In Florida, two new courses will be offered starting Fall 2024 that will use projects to engage students that are non-STEM majors in applications of mathematics. My college wants to adhere to AMATYC's position that proctored and controlled assessments should comprise a meaningful portion (50% or more) of the course grade.
Does anyone have suggestions as to how projects can be "proctored and/or controlled", especially in an asynchronous online environment?
Thanks for posting about this. It is an area that I am currently exploring.
In both my statistics course and my Quantitative Reasoning course, I am using project-oriented assessment. The statistics course is presented as an asynchronous environment, while the QR course has some in-person meetings. For controlled assessment, I require each student to schedule two synchronous interview times with me during the term. I have about 65 students registered per term, with maybe 45 completing the projects, and I teach a reduced load, so this works for me. I have a lot of flexibility with my time, and I spend 30 minutes per student.
During the interviews, I give them a new scenario, and ask them to use the techniques from the project to analyze the new scenario. I don't focus on specific correct answers, but I focus on investigating their learning process, and their broader conceptual understanding. If a student shows significant areas where they are missing important concepts, then I require an additional interview to address those things. That is seldom necessary, since most students who are missing such things are not fully engaged with the course.
There are two related issues that come with these interviews. Students who are on a track to transfer to a four-year college have a bit more background in math, compared to the standard associate's degree program students. I think it's a bit easier for the former to have confidence about being in an interview. However, students in non-STEM tracks may have more negative experiences with math, which can create a lot of anxiety around the interview process. It takes effort on my part, and on their part, in and out of the classroom, to create a positive relationship that is the basis for good communication.
My perspective is that 30 minutes for two meetings in a term is not an excessive synchronous commitment for an asynchronous course. Your situation may not be the same.
I would be happy to answer any questions regarding my experience.
This is about MGF1130 and MGF1131, right? We are in the same boat. I have already been doing project based assessments in MGF1107. However, my classes are face to face. There is one peer teaching that I assign to students (could be individual or in a small group) that is worth a test grade. They must teach a section from the textbook, which was not yet covered (usually Voting Math). There is a rubric attached to their execution of the lesson. I assume this can be done via video for an online class. So, proctored here would imply that the student themself would record their part. Or maybe there is a synchronous session for their presentation, to allow Q&A.
I am worried that some online students are not doing the work - they are outsourcing it. Hence, proctoring or authenticating their submission seems necessary.
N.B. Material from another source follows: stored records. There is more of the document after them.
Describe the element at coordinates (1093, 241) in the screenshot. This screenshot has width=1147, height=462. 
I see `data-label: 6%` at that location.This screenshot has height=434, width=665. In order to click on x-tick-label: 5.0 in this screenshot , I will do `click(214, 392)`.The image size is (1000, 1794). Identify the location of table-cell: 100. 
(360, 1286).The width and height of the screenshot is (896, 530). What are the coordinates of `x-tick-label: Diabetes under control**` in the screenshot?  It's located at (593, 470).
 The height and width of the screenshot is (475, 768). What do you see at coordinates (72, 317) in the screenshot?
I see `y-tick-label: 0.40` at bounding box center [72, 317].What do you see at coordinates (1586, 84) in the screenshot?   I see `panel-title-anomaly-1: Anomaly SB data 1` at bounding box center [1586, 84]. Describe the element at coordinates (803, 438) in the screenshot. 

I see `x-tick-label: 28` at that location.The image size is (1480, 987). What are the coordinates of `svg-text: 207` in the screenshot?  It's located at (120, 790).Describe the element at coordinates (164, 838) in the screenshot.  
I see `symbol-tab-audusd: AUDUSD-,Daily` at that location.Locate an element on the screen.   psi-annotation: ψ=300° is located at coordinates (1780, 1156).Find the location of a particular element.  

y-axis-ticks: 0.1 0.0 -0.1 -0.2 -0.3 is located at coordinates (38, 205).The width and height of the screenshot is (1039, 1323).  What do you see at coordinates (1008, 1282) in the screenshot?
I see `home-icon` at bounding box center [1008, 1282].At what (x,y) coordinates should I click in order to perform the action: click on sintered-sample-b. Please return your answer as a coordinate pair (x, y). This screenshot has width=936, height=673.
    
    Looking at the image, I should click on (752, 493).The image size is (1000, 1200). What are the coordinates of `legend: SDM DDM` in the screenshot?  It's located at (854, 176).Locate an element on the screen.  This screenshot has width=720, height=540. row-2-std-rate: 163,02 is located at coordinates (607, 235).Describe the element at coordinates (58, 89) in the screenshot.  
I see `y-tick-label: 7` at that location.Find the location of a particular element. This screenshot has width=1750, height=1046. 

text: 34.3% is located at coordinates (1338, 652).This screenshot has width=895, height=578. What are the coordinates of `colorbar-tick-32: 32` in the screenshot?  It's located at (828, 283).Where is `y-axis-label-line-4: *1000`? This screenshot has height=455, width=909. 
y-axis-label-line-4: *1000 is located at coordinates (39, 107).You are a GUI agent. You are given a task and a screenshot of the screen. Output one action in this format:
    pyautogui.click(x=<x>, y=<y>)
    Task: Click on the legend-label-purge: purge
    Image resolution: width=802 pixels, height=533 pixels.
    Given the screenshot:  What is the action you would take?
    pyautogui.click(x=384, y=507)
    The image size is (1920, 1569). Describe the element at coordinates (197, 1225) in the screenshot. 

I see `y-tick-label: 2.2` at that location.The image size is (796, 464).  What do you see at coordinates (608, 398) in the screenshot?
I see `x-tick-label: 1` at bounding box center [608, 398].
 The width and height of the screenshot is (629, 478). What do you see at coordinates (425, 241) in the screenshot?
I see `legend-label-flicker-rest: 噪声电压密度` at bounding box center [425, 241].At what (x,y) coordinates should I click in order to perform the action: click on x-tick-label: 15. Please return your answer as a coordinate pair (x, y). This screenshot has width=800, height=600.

This is a great post with insightful feedback. I love all the ideas that have been shared so far. During my two years at IBM abroad I got certified in project management and learned about milestone setting. I use this technique for all my projects in onsite and online courses.
Iryna - you make a good point saying that structured milestones allow you to monitor the students' progress and provide feedback along the way. Relating to my own experiences, I would like to add that check points also keep the professor organized with an increased workload often found in project-based courses. This is especially true when projects are longer than four weeks eventually spanning an entire semester. I have attached a milestone file that I have successfully used for a globally oriented project in my introductory statistics course (which you may have seen before on this platform). It lays out the project from beginning to end and asks for deliverables at each milestone, whether the work is graded or not, how many points are assigned, and how much time commitment is required.
From a proctoring perspective, I use discussion board postings a lot and also engage my students in the process of giving constructive feedback to their peers. I call this a graded "critiquing session". For example, half way through the project life cycle, each student posts his/her unfinished work on the digital platform (Brightspace in my case) and provides feedback to two of their peers. In return that student will also get feedback from two students. I have found that this is a joyful event for students. For me there are several benefits. First, I see the status of each student project, and if I spot a student whose work is lacking, I take action to help. Second, seeing how far some students have already come with their projects spurs remaining students on to do better. Critiquing helps to improve individual as well as peer performance. Third, students are heavily engaged with their work and each others' comments, which promotes deeper learning and student success.
I also like the idea of having students produce and submit videos of their project work and/or do oral interviews with the professor. I think I may want to try oral assessment that Rick is exploring. The topic of online project assessment is very important but not well substantiated. So, I was thinking about a webinar. What are your thoughts on this? Do you think we need further education and training on this topic?